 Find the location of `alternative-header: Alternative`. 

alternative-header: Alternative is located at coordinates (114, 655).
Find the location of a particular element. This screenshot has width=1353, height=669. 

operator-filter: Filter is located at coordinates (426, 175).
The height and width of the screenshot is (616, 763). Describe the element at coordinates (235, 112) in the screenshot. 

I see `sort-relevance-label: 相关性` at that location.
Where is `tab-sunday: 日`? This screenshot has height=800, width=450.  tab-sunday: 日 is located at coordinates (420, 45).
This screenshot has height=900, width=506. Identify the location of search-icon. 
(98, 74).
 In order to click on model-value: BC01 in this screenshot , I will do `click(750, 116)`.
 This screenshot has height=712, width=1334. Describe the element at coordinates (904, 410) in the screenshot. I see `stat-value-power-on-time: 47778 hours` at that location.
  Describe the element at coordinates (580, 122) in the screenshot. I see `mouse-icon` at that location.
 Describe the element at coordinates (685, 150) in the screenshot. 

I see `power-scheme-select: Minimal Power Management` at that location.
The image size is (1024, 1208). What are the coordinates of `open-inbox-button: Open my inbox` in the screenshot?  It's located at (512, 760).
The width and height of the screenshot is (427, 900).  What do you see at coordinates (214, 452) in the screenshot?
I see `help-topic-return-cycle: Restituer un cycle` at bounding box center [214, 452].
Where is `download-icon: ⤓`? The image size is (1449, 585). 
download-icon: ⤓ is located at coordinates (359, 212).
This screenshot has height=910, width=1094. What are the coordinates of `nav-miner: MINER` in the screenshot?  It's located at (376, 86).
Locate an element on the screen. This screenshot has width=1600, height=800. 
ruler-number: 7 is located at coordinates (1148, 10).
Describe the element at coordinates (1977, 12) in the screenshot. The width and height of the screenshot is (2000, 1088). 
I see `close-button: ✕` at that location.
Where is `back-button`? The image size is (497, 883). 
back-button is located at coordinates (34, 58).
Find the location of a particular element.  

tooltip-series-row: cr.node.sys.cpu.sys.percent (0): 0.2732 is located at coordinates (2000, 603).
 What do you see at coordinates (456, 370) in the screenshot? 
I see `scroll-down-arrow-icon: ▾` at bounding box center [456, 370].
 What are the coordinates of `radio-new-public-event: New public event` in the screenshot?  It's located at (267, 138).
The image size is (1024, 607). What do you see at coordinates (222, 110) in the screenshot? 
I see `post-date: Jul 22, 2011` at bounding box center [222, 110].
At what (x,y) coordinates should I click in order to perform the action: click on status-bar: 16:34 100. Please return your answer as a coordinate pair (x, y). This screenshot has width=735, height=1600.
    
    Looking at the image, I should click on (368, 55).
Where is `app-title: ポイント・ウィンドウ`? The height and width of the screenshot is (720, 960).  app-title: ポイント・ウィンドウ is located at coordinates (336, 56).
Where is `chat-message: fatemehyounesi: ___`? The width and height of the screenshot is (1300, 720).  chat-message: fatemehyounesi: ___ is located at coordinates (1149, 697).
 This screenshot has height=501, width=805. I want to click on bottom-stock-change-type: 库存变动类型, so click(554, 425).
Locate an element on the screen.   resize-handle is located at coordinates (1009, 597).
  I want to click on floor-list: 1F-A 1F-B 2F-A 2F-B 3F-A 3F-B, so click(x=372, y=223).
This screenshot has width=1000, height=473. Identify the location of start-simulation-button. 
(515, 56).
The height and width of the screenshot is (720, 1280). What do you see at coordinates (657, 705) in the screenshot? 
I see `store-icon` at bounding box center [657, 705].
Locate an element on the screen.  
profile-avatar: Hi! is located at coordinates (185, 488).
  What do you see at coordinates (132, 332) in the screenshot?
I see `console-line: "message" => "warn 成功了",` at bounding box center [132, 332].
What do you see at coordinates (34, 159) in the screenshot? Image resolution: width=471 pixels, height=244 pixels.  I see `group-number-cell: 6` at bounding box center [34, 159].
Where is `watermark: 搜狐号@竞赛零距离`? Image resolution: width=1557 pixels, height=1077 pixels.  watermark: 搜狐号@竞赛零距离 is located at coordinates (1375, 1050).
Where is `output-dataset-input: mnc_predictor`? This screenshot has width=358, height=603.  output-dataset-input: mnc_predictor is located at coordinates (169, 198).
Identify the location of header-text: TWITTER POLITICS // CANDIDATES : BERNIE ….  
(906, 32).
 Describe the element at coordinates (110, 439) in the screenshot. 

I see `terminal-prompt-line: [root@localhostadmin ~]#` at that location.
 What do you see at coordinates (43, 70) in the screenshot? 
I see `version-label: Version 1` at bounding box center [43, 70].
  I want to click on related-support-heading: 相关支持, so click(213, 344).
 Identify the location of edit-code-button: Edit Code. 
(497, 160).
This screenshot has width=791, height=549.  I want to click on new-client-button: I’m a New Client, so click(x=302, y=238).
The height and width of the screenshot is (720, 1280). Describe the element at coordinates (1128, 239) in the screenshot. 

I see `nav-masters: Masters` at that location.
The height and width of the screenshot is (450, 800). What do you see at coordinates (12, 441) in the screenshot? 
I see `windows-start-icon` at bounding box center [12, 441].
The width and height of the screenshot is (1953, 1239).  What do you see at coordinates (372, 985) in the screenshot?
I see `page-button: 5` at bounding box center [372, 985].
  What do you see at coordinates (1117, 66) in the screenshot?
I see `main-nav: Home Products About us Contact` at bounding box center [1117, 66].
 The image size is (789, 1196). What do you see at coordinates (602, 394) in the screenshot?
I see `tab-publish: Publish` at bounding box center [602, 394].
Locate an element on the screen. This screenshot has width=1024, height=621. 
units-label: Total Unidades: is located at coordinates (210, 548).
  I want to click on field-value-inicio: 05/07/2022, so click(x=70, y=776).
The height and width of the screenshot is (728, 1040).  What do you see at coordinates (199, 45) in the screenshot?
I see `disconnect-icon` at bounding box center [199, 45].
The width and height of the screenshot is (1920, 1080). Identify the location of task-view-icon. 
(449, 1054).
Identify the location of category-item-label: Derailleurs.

========================

#### PROBLEM DETAILS:
Return all of the data above word for word, with every line unchanged and in its original order.

#### PROBLEM SOLUTION:
 Find the location of `alternative-header: Alternative`. 

alternative-header: Alternative is located at coordinates (114, 655).
Find the location of a particular element. This screenshot has width=1353, height=669. 

operator-filter: Filter is located at coordinates (426, 175).
The height and width of the screenshot is (616, 763). Describe the element at coordinates (235, 112) in the screenshot. 

I see `sort-relevance-label: 相关性` at that location.
Where is `tab-sunday: 日`? This screenshot has height=800, width=450.  tab-sunday: 日 is located at coordinates (420, 45).
This screenshot has height=900, width=506. Identify the location of search-icon. 
(98, 74).
 In order to click on model-value: BC01 in this screenshot , I will do `click(750, 116)`.
 This screenshot has height=712, width=1334. Describe the element at coordinates (904, 410) in the screenshot. I see `stat-value-power-on-time: 47778 hours` at that location.
  Describe the element at coordinates (580, 122) in the screenshot. I see `mouse-icon` at that location.
 Describe the element at coordinates (685, 150) in the screenshot. 

I see `power-scheme-select: Minimal Power Management` at that location.
The image size is (1024, 1208). What are the coordinates of `open-inbox-button: Open my inbox` in the screenshot?  It's located at (512, 760).
The width and height of the screenshot is (427, 900).  What do you see at coordinates (214, 452) in the screenshot?
I see `help-topic-return-cycle: Restituer un cycle` at bounding box center [214, 452].
Where is `download-icon: ⤓`? The image size is (1449, 585). 
download-icon: ⤓ is located at coordinates (359, 212).
This screenshot has height=910, width=1094. What are the coordinates of `nav-miner: MINER` in the screenshot?  It's located at (376, 86).
Locate an element on the screen. This screenshot has width=1600, height=800. 
ruler-number: 7 is located at coordinates (1148, 10).
Describe the element at coordinates (1977, 12) in the screenshot. The width and height of the screenshot is (2000, 1088). 
I see `close-button: ✕` at that location.
Where is `back-button`? The image size is (497, 883). 
back-button is located at coordinates (34, 58).
Find the location of a particular element.  

tooltip-series-row: cr.node.sys.cpu.sys.percent (0): 0.2732 is located at coordinates (2000, 603).
 What do you see at coordinates (456, 370) in the screenshot? 
I see `scroll-down-arrow-icon: ▾` at bounding box center [456, 370].
 What are the coordinates of `radio-new-public-event: New public event` in the screenshot?  It's located at (267, 138).
The image size is (1024, 607). What do you see at coordinates (222, 110) in the screenshot? 
I see `post-date: Jul 22, 2011` at bounding box center [222, 110].
At what (x,y) coordinates should I click in order to perform the action: click on status-bar: 16:34 100. Please return your answer as a coordinate pair (x, y). This screenshot has width=735, height=1600.
    
    Looking at the image, I should click on (368, 55).
Where is `app-title: ポイント・ウィンドウ`? The height and width of the screenshot is (720, 960).  app-title: ポイント・ウィンドウ is located at coordinates (336, 56).
Where is `chat-message: fatemehyounesi: ___`? The width and height of the screenshot is (1300, 720).  chat-message: fatemehyounesi: ___ is located at coordinates (1149, 697).
 This screenshot has height=501, width=805. I want to click on bottom-stock-change-type: 库存变动类型, so click(554, 425).
Locate an element on the screen.   resize-handle is located at coordinates (1009, 597).
  I want to click on floor-list: 1F-A 1F-B 2F-A 2F-B 3F-A 3F-B, so click(x=372, y=223).
This screenshot has width=1000, height=473. Identify the location of start-simulation-button. 
(515, 56).
The height and width of the screenshot is (720, 1280). What do you see at coordinates (657, 705) in the screenshot? 
I see `store-icon` at bounding box center [657, 705].
Locate an element on the screen.  
profile-avatar: Hi! is located at coordinates (185, 488).
  What do you see at coordinates (132, 332) in the screenshot?
I see `console-line: "message" => "warn 成功了",` at bounding box center [132, 332].
What do you see at coordinates (34, 159) in the screenshot? Image resolution: width=471 pixels, height=244 pixels.  I see `group-number-cell: 6` at bounding box center [34, 159].
Where is `watermark: 搜狐号@竞赛零距离`? Image resolution: width=1557 pixels, height=1077 pixels.  watermark: 搜狐号@竞赛零距离 is located at coordinates (1375, 1050).
Where is `output-dataset-input: mnc_predictor`? This screenshot has width=358, height=603.  output-dataset-input: mnc_predictor is located at coordinates (169, 198).
Identify the location of header-text: TWITTER POLITICS // CANDIDATES : BERNIE ….  
(906, 32).
 Describe the element at coordinates (110, 439) in the screenshot. 

I see `terminal-prompt-line: [root@localhostadmin ~]#` at that location.
 What do you see at coordinates (43, 70) in the screenshot? 
I see `version-label: Version 1` at bounding box center [43, 70].
  I want to click on related-support-heading: 相关支持, so click(213, 344).
 Identify the location of edit-code-button: Edit Code. 
(497, 160).
This screenshot has width=791, height=549.  I want to click on new-client-button: I’m a New Client, so click(x=302, y=238).
The height and width of the screenshot is (720, 1280). Describe the element at coordinates (1128, 239) in the screenshot. 

I see `nav-masters: Masters` at that location.
The height and width of the screenshot is (450, 800). What do you see at coordinates (12, 441) in the screenshot? 
I see `windows-start-icon` at bounding box center [12, 441].
The width and height of the screenshot is (1953, 1239).  What do you see at coordinates (372, 985) in the screenshot?
I see `page-button: 5` at bounding box center [372, 985].
  What do you see at coordinates (1117, 66) in the screenshot?
I see `main-nav: Home Products About us Contact` at bounding box center [1117, 66].
 The image size is (789, 1196). What do you see at coordinates (602, 394) in the screenshot?
I see `tab-publish: Publish` at bounding box center [602, 394].
Locate an element on the screen. This screenshot has width=1024, height=621. 
units-label: Total Unidades: is located at coordinates (210, 548).
  I want to click on field-value-inicio: 05/07/2022, so click(x=70, y=776).
The height and width of the screenshot is (728, 1040).  What do you see at coordinates (199, 45) in the screenshot?
I see `disconnect-icon` at bounding box center [199, 45].
The width and height of the screenshot is (1920, 1080). Identify the location of task-view-icon. 
(449, 1054).
Identify the location of category-item-label: Derailleurs.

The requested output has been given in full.